YES YES YES YES YES. This is far more important than any salary disclosure.
The recruiter is asking so they don't waste any one's time on a deal that will
fail because of price.

> On the other hand, the recruiter gets 0 if you walk away or are passed over
> because someone else asked for less. So it is in the recruiters best
> interests to get you placed somewhere, even if somewhere is a little lower
> yearly salary because they undercut competition.

The problem is that you're willing to sign for a lower salary. Disclosure has
no impact on you accepting or not accepting the offer, it just helps ensure
the offer will be accepted when/if presented.

> No, it's so you don't look like your biting off more than you can chew,
> which looks bad on them.

Seriously, if your recruiter is telling the hiring company information that
makes themselves look bad...they most likely are not going to close the deal.
If your current would be seen as 'too low' to the client, then they won't
disclose your current salary.

> If you move from somewhere with a low pay rate to somewhere higher and you
> try to get that big pay bump, they're going to tell you that you can't
> because you don't look like you're worth it based on your previous low pay.

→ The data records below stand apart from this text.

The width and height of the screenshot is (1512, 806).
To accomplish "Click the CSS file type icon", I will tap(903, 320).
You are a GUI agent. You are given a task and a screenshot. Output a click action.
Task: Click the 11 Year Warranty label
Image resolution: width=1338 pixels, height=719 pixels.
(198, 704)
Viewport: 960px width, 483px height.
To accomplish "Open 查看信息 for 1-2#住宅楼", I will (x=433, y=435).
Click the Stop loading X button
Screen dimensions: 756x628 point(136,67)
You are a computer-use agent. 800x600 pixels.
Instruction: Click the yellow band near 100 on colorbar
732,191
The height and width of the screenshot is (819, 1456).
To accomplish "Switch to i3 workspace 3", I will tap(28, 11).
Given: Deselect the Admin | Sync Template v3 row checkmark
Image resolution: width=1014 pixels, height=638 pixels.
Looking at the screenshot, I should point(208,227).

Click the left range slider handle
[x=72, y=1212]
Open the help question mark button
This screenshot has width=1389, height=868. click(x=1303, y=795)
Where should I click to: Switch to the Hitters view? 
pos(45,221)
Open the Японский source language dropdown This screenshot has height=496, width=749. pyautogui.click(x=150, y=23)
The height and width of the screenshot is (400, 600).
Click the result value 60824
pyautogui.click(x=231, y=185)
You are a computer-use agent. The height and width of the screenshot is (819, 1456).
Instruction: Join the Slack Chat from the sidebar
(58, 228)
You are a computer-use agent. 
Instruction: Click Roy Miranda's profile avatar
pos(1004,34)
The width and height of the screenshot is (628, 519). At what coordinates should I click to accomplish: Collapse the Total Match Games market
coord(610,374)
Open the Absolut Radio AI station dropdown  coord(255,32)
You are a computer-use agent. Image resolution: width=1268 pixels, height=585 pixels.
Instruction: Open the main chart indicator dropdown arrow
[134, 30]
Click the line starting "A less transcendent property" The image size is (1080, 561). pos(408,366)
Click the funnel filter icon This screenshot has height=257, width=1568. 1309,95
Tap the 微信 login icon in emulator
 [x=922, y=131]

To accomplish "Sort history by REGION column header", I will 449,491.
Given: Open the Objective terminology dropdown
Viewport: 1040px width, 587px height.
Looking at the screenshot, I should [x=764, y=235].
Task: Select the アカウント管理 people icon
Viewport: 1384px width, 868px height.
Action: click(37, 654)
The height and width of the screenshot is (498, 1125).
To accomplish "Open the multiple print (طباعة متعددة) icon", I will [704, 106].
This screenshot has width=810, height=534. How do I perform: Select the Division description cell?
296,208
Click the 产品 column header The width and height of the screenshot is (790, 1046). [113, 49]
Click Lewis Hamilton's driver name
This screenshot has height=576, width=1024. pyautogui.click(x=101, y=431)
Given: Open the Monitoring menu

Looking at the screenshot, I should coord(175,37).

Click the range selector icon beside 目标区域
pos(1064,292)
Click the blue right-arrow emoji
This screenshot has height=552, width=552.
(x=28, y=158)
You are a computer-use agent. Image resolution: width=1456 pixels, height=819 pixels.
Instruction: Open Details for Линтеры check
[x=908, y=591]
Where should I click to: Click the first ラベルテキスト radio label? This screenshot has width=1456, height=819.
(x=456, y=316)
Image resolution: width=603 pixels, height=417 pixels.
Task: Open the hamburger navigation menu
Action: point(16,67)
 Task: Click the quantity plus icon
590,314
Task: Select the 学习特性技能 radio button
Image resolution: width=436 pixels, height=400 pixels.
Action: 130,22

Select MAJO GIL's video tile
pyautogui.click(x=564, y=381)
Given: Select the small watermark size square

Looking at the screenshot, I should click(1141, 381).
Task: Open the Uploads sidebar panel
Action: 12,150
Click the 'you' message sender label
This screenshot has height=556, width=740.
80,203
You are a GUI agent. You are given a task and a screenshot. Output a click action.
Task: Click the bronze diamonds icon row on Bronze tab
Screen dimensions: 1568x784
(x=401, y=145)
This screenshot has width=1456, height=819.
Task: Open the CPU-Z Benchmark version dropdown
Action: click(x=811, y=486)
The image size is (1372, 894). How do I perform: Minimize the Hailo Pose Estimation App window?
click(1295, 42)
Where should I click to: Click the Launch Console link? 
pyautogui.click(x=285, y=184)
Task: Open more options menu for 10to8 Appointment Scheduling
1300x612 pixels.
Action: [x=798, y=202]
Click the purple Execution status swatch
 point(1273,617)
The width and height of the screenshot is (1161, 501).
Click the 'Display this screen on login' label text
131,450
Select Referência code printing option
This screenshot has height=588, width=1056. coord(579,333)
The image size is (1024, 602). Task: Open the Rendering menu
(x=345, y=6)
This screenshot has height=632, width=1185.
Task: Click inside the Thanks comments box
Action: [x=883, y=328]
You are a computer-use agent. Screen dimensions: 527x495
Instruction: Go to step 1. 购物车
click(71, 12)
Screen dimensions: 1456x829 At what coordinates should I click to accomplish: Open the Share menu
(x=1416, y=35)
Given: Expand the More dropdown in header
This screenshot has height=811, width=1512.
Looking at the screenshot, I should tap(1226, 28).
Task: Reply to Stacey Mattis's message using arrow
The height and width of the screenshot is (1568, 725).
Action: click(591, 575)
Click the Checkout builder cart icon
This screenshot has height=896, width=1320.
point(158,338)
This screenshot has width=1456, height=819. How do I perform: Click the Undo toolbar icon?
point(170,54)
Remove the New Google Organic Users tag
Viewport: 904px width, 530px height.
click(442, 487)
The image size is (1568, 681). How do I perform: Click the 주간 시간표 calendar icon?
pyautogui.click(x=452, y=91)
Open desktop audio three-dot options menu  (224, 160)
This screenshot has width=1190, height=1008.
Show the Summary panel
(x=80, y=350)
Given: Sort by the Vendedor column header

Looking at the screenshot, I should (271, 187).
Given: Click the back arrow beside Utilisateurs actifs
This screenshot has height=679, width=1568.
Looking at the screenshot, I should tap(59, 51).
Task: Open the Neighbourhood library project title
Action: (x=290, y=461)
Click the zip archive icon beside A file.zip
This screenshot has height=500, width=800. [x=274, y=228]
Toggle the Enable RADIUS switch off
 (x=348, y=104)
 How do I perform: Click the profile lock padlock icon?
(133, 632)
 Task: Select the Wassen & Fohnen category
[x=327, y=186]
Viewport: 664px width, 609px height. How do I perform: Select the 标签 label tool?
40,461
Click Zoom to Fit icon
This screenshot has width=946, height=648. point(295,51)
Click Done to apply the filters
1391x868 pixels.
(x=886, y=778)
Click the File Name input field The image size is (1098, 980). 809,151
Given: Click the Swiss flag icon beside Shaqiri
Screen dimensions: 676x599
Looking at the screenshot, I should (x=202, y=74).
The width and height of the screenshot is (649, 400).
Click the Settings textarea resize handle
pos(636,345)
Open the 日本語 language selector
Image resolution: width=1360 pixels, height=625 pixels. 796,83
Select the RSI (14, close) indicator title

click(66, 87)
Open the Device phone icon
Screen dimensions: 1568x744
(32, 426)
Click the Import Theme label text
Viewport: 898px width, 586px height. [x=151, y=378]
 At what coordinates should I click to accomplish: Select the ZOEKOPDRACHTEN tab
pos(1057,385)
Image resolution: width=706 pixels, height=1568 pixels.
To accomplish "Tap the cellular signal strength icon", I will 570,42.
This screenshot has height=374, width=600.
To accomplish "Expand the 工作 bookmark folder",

If your recruiter tells you that, then drop them. Great recruiters know that
the value of the candidate is driven by the current market, not the
candidate's current pay.

------
qudat
Ignoring the recruiter problem for a second, should I ever feel obligated to
disclose salary information? I have had potential employers straight up ask me
what my current salary is, should I just tell them I'm not going to answer
that question?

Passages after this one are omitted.